-- BEGIN TEXT BLOCK --

# TC's John Deere 180SL & 220SL Reel Mowers Restoration



## TonyC (May 17, 2018)

*Welcome to my JD 180SL & 220SL Reel Mower Restoration*

I don't know what Step I'm on in my Lawn 12 Step program, but I'm willing to admit I have a Lawn Problem. It has gotten to the point where I didn't buy just one reel mower at the annual Weeks Auction, I bought FOUR! On top of that I already have two more, a McLean reel and a Honda Harmony rotary, at home? I also have a JD X300 rider I use as my lawn tractor. If I need to cut the grass I have no less that 6 different machines to tackle the job. My wife must think that I've officially lost my mind, heck I think I've lost my mind.

I'll say it again, I bought FOUR new to me reel mowers. Who does that? So now I have a dilemma, which TWO am I going to keep? The plan right now is to keep the 220SL, the TC-22, and the salvage TC-22 for parts, and sell the McLean and the 180SL come spring. Forum members you'll get your chance at the spoils.

Fast forward - It's a month since the Auction, and I'm looking at the 180SL, and the 220SL that need a little sprucing up. Both mowers have Honda engines and run great, the 180 needed a new pull cord (notice it tied to the handle in the picture), and both carbs were cleaned days after I got them home. They and cut paper with no adjustments, but are seriously in need of a backlapping. The 180SL was bogging down a little on drive w/reel engagement, but that was quickly resolved with fresh grease all around. The plan for the 220SL is to swap out the reel and bedknife for a higher cut in the .50" to 1.25" range. It's settled, the 220SL will be overhauled first.



Not long into the tear down, the reel and bedknife are off, and I'm making good progress. I'm checking other items like the groomer and the front roller. The groomer is begging for me to crack it open, so I do, and the front roller has surface rust needing some elbow grease. I pump new grease into the roller for it to only eject muddy water and old grease randomly. It's at this point that I ask myself, why don't I just do this right and tear it down and renew as much as I can while I'm at it. I have no good answer, I'm looking at some rust spots on the frame, belts that should be changed out requiring the engine be pulled, and bearing grease that was applied a little too liberally at every grease zert.

And since I was beginning to clutter up the JD Reel Mower Questions thread, I figured I might as well centralize this. Heck I will probably need to reference the pictures to get all of the nuts and bolts back in the right place.

The X300 in the background just had its carb cleaned due to a low RPM surge that had developed.

-- END TEXT BLOCK --
-- BEGIN DATA PROVIDED --

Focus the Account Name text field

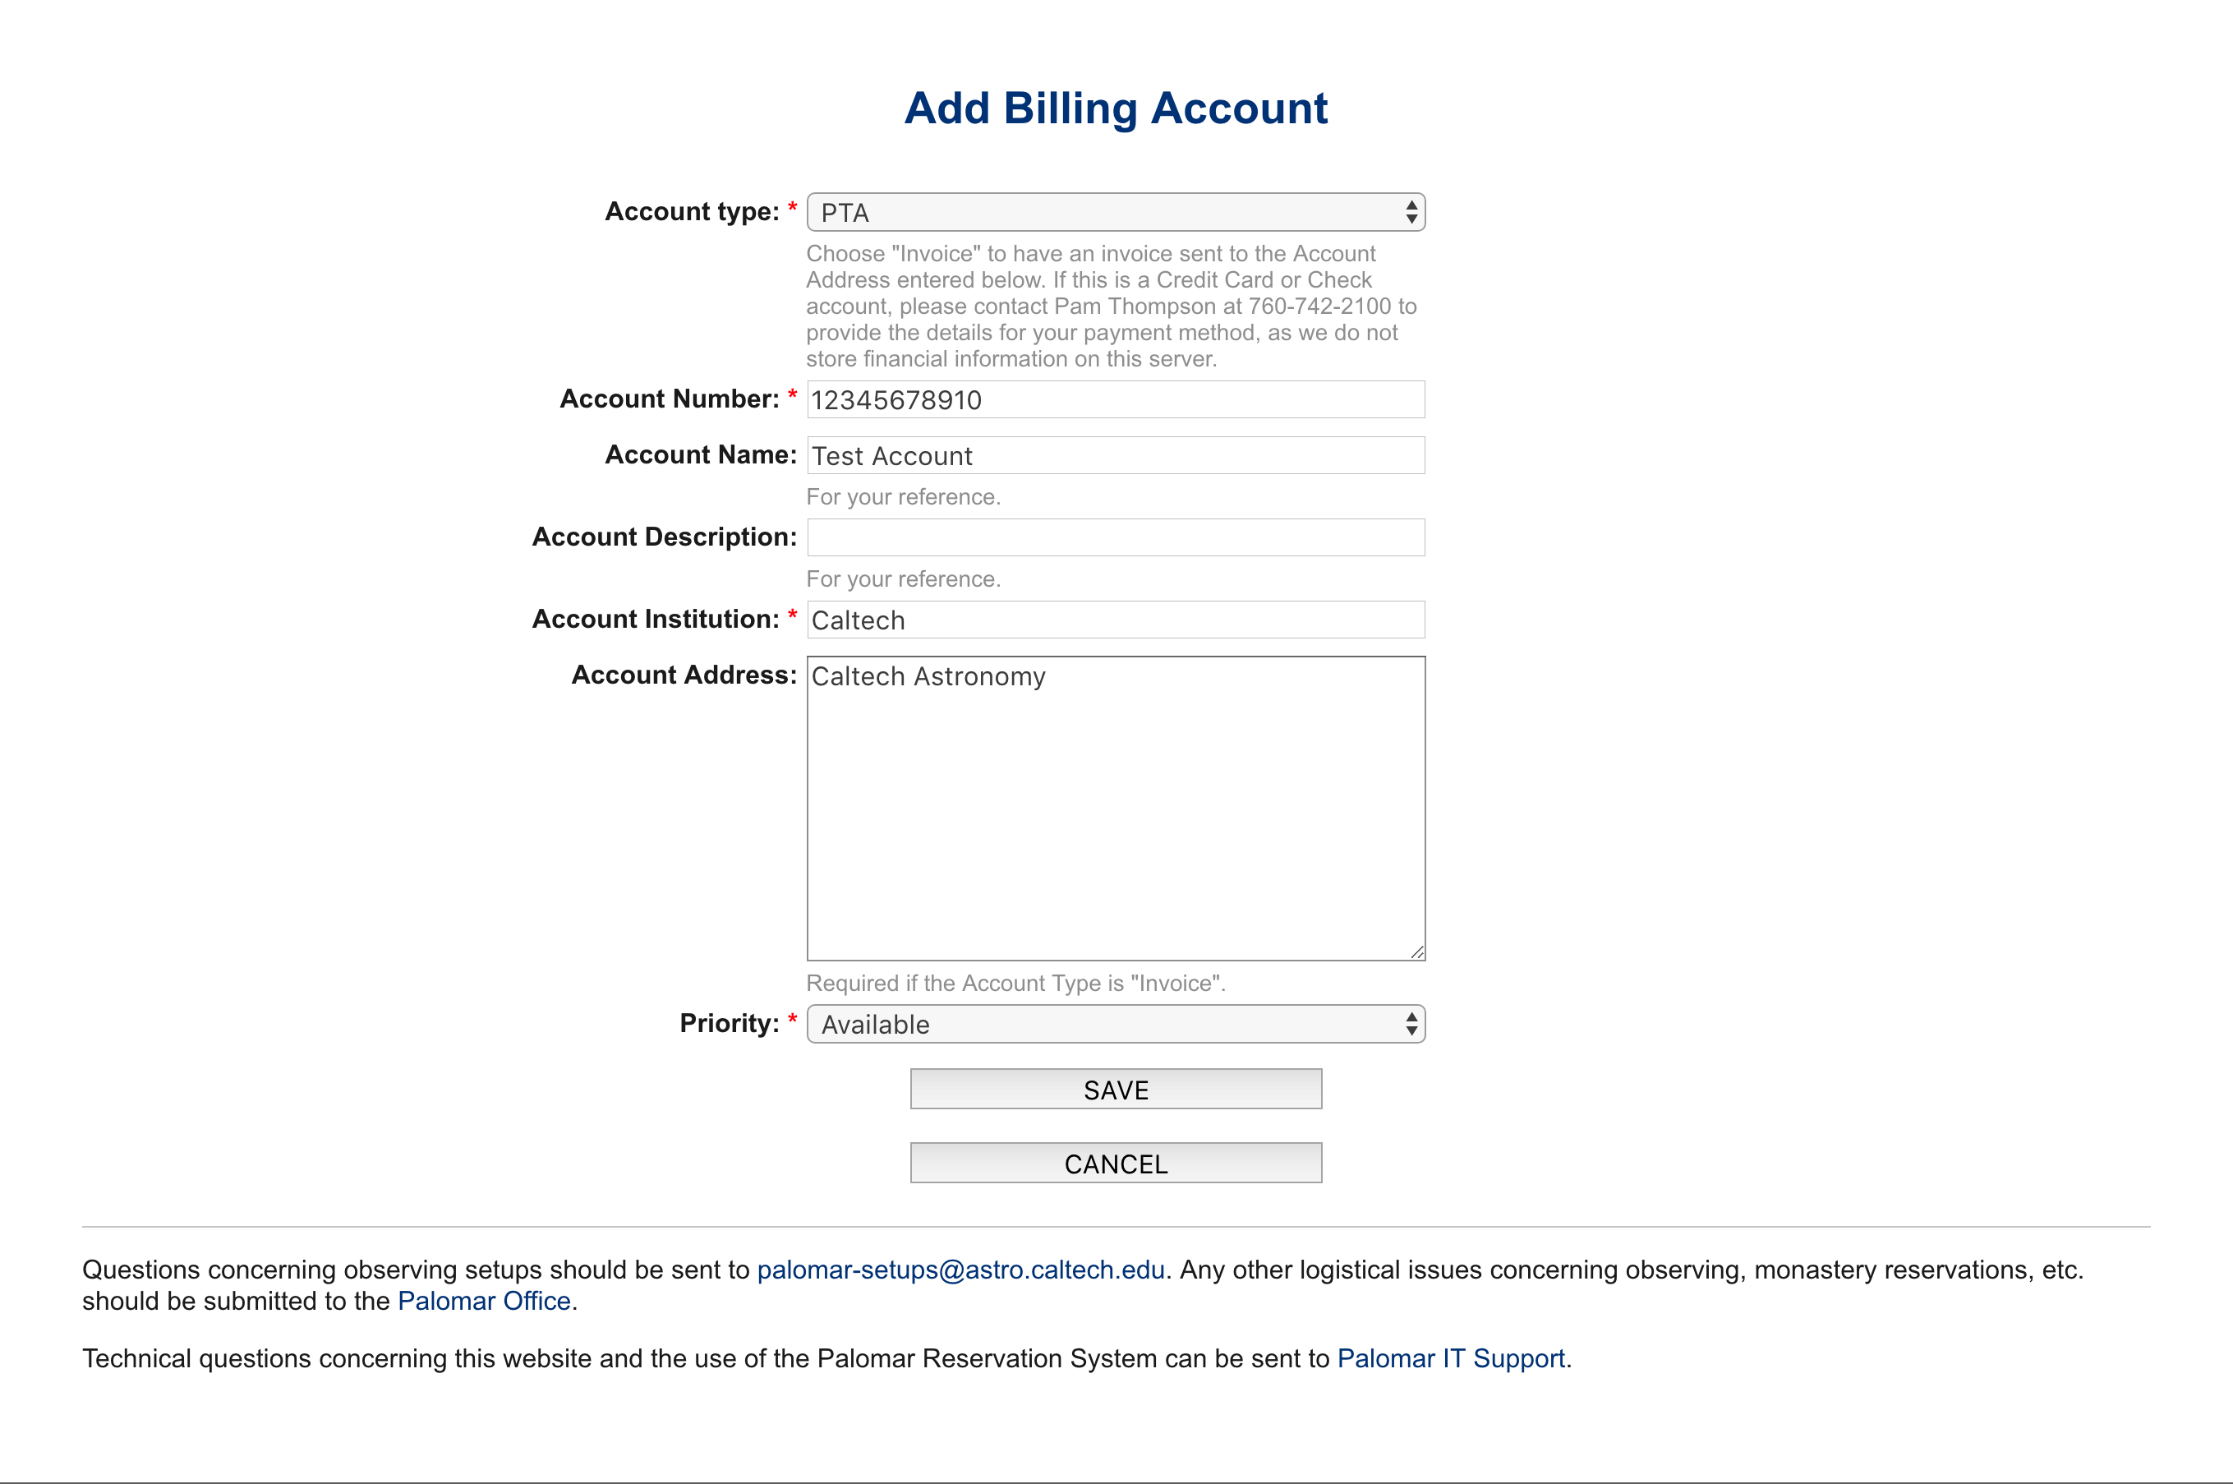(1115, 455)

-- END DATA PROVIDED --

◆ WORK INSTRUCTIONS:
(a) In the reel mower restoration post, what new part did the 180SL need?
(b) Name every mower or tractor model mentioned in the reel mower restoration post.
(c) Copy the reel mower restoration post word for word, starting at "## TonyC (May" and ending at "lost my mind.".
The data has nothing to do with the reel mower restoration post.

◆ ANSWERS TO THE EXERCISES:
(a) A new pull cord.

(b) JD 180SL, JD 220SL, TC-22, McLean reel, Honda Harmony rotary, JD X300

(c)
## TonyC (May 17, 2018)

*Welcome to my JD 180SL & 220SL Reel Mower Restoration*

I don't know what Step I'm on in my Lawn 12 Step program, but I'm willing to admit I have a Lawn Problem. It has gotten to the point where I didn't buy just one reel mower at the annual Weeks Auction, I bought FOUR! On top of that I already have two more, a McLean reel and a Honda Harmony rotary, at home? I also have a JD X300 rider I use as my lawn tractor. If I need to cut the grass I have no less that 6 different machines to tackle the job. My wife must think that I've officially lost my mind, heck I think I've lost my mind.